I did it again using the online editor at smallpdf.com (see also ilovepdf.com). Upload, possibly edit and export as compressed PDF. It took some time but the size of both files is now under 10 MB.

But exporting an intermediate jpg with additional loss of quality just for the white balance is really no proper alternative, when dxo could just implement the white balance the same way as they do for raw. It’s basically one line of code that they can copy and paste.

I’d also like to see the pipette and slider work cooperatively, but why do you think it’s one line of code or an easy fix? RAW and RGB white balancing/temperature settings are completely different by their very definition, despite being labeled similarly in the GUI.

… that’s right. JPEG is an 8bit output format.
So why don’t you want to do colour corrections on a 16bit TIFF file instead – for the time been?


But I imagine, DxO needs to review the tool when implementing softproof for RGB images.

Coming Soon
• Paper and Ink Simulation for Soft Proofing;
• DxO Wide Gamut working color space for RGB images (currently only works on RAW files).

It does not matter if the algorithms for raw and jpg are different. It is just a question of the user interface.

When you use the pipette, the algorithm will calculate a value X for the white balance correction. When you use the slider, the value from that slider will also be transformed to a value X for the white balance correction. So one value X from the pipette or from the slider would be the same, they just need to be connected in the user interface.

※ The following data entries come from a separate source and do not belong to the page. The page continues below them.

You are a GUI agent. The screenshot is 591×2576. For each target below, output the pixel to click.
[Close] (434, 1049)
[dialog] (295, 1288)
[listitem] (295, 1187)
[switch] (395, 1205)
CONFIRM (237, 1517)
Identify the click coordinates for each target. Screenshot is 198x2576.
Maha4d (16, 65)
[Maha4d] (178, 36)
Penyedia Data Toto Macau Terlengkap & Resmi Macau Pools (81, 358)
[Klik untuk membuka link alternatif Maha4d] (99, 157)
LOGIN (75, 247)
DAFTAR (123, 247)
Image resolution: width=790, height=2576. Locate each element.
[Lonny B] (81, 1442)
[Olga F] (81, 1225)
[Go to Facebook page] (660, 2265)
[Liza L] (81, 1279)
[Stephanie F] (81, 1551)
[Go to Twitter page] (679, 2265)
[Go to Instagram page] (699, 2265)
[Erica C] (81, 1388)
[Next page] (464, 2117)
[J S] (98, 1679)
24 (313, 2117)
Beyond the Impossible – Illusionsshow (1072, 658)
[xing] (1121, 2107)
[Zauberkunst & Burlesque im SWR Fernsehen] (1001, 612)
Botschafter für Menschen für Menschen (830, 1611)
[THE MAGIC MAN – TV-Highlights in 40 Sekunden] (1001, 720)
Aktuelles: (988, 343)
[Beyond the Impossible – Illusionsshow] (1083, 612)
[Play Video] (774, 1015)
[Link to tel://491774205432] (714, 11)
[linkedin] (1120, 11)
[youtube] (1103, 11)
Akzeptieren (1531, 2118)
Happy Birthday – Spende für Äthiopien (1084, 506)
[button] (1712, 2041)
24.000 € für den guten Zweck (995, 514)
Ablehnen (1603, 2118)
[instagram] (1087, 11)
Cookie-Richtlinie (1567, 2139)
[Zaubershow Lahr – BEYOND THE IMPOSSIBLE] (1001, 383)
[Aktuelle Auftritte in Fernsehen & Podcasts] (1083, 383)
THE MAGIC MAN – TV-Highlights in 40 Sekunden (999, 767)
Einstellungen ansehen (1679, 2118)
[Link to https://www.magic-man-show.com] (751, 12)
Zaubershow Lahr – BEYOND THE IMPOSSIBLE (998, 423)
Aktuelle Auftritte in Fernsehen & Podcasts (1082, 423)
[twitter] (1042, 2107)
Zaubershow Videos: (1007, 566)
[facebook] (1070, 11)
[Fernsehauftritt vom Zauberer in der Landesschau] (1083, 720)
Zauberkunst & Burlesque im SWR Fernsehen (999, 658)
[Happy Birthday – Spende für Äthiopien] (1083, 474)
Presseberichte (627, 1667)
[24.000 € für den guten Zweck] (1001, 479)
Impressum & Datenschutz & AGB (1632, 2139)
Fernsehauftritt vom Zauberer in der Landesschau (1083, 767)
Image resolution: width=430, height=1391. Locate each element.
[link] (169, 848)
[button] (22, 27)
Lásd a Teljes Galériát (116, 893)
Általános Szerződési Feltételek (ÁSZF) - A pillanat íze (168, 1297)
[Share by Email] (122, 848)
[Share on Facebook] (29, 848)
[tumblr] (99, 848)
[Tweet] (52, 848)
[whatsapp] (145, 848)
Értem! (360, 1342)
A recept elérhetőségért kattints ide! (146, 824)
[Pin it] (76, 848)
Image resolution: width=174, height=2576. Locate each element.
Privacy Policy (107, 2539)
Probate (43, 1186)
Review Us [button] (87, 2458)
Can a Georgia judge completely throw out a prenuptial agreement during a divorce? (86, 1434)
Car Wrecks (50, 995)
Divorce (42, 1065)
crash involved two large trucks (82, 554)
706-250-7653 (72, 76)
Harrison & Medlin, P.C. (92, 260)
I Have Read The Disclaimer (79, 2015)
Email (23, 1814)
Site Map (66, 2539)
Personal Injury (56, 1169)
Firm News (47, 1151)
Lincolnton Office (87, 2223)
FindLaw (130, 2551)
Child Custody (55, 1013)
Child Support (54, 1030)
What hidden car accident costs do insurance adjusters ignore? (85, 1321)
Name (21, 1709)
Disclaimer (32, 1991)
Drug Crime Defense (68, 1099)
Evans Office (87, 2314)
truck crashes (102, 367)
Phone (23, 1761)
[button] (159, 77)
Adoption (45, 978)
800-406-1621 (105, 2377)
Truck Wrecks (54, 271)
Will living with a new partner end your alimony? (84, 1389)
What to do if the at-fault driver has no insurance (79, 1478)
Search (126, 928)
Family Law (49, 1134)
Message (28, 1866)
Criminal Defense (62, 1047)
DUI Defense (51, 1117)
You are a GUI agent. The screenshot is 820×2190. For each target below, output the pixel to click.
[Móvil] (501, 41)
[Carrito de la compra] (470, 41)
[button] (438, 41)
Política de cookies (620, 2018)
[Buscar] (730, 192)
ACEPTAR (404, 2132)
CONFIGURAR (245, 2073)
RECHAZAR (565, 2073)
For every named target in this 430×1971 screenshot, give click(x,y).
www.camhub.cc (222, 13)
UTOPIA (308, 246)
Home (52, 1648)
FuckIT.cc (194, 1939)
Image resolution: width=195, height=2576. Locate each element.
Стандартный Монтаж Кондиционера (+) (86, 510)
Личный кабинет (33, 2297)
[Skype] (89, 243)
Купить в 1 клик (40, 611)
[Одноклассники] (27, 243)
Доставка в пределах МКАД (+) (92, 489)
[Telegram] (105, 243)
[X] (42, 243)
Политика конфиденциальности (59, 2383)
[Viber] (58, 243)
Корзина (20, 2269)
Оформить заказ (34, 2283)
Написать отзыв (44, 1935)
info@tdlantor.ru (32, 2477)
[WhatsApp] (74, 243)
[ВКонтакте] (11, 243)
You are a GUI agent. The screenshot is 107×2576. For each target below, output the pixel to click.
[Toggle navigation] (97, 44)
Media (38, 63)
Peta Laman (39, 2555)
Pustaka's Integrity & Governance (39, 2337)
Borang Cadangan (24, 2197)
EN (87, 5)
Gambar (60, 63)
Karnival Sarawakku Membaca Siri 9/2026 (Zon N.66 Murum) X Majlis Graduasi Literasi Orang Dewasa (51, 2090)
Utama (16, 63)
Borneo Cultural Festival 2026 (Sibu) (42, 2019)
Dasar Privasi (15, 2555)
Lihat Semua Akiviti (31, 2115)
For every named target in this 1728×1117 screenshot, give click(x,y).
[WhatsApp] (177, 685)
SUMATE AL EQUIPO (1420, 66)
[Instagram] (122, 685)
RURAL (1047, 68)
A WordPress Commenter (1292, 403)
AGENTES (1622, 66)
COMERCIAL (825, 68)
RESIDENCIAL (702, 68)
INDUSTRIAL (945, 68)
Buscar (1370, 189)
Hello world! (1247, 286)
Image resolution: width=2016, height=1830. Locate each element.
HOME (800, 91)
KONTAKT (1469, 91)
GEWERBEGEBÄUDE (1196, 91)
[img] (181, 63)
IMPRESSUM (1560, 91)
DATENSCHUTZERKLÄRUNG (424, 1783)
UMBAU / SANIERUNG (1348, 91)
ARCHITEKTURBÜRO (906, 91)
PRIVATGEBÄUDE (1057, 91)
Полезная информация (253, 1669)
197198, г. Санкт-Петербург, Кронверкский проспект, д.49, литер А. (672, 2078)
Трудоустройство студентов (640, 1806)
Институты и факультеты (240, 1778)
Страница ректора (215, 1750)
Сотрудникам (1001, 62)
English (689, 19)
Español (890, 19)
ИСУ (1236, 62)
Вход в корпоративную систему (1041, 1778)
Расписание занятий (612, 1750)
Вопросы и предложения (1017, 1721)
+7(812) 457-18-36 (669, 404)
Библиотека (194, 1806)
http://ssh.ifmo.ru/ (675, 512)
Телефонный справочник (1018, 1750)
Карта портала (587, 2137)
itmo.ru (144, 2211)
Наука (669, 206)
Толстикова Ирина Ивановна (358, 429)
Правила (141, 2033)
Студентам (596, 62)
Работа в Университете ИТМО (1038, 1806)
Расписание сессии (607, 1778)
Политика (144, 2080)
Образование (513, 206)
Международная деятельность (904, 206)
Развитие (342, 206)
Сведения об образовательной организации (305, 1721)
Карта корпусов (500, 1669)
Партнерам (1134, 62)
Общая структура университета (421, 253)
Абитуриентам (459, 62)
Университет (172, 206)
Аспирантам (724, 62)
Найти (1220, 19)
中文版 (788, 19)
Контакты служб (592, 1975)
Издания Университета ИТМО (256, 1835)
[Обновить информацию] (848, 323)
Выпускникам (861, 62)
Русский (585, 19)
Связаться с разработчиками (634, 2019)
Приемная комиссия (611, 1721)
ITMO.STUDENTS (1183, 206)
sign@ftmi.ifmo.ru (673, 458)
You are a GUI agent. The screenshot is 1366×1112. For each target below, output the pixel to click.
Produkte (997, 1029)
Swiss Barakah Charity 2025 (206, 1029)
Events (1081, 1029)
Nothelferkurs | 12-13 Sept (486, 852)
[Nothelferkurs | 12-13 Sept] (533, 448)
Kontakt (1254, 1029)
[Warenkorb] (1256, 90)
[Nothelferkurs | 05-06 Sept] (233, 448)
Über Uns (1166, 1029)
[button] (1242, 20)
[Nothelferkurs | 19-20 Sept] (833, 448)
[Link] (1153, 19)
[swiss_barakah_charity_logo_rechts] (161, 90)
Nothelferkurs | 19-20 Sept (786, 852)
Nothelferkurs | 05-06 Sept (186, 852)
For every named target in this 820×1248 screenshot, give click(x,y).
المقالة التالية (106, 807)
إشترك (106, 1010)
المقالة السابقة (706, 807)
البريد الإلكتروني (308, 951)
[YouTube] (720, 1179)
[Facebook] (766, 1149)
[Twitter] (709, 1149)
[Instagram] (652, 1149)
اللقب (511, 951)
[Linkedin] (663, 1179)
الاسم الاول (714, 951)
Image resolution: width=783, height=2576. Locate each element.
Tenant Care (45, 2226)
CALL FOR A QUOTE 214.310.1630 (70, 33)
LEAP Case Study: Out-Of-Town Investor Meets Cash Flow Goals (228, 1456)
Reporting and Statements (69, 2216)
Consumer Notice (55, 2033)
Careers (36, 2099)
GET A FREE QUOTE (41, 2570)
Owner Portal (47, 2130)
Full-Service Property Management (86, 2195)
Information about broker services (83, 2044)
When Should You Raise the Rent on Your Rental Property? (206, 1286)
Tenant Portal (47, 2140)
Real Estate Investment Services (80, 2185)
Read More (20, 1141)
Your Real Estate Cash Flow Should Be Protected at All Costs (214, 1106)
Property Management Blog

The line of code would be something like this:

Dear Mr Slider, please move your behind to the position that will return X.

@Wolfgang and how does that work-around work for a batch of images? It does not, as I cannot just copy the white balance from one image to the other. I’d have to repeat that intermediate exporting step for each image. I’d rather use a different software altogether that is properly designed.

I appreciate the ideas for a work around. But my intention was rather to make dxo aware of this design flaw with the hope that they will fix this, before users will abandon their software completely.

I was quickly looking for batch processing using TIFFsthere it is. :slight_smile:

The link is about how I’ve been doing with pics for photobooks (print shop), as I needed a ‘viable’ solution (it’s more a workaround) for mass colour correction based on some softproofing, which PL didn’t offer yet. The goal was to warm up the pics, that otherwise would come out to cold.

here a snippet

>> Synchronization <<
Pictures for a print collection or photo book are (usually) taken with indivual color settings.

TIFF’s are finished files and as such contain no more information about colour temperature. Only with that it is possible to mass correct all pictures at once, with exactly the same settings

Before I exported them as JPG … I quickly went through the collection to see if it worked – and to retry with those needing an extra cure.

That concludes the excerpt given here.